• Growth occurs in three separate phases, all of which are under different nutritional and/or hormonal controls:
◦ infantile (mainly nutritional)
◦ childhood (hormonal, mainly growth hormone (GH))
◦ pubertal (hormonal; GH and sex steroids acting synergistically).
• Height:
◦ should be measured supine up until 2 years of age, and standing after that, and plotted on appropriate charts
◦ is a normally distributed variable, with extremes (0.4th/2nd centiles and 99.6th/98th centiles) arbitrarily defined as short and tall stature respectively.

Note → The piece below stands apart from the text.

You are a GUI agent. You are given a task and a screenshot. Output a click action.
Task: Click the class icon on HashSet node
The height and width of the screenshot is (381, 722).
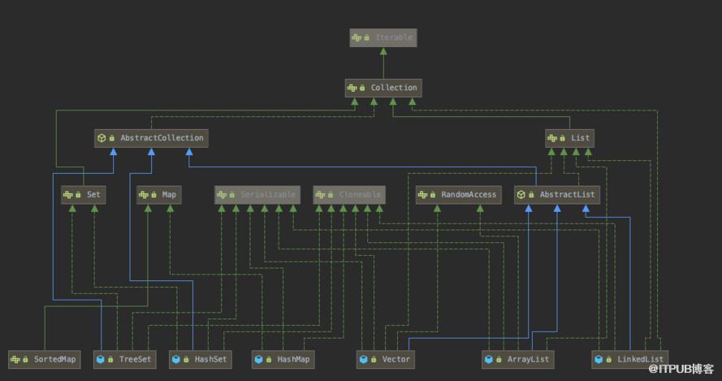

• Two major sets of genes determine height and rate of development; the first is assessed using mid-parental and target height, and the second using bone age.
• Short stature:
◦ Failure to achieve an acceptable height can be due to a primary growth problem, or secondary to an underlying disorder.
◦ Causes include familial, genetic disorders (syndromic), small birth size, chronic illness, psychological, environmental, and endocrine.
◦ Generally, short stature due to a hormonal issue is associated with (relative) overweight, and that due to an underlying chronic disorder with (relative) underweight.
◦ GH therapy is licensed for short stature in children in the following situations: GH deficiency, Turner syndrome, chronic renal insufficiency, children born small for gestational age, Prader–Willi syndrome, and SHOX deficiency.
• Tall stature:
◦ Although in theory this should present as frequently as short stature, in practice this is not the case.
◦ The commonest cause of tall stature is constitutional, although other forms include:
■ syndromic: e.g. Klinefelter, Marfan, and Sotos syndromes
■ hormonal: GH, sex steroid excess.
◦ Therapy (sex steroids, GH blockade, epiphyseal stapling) is less effective than in short stature.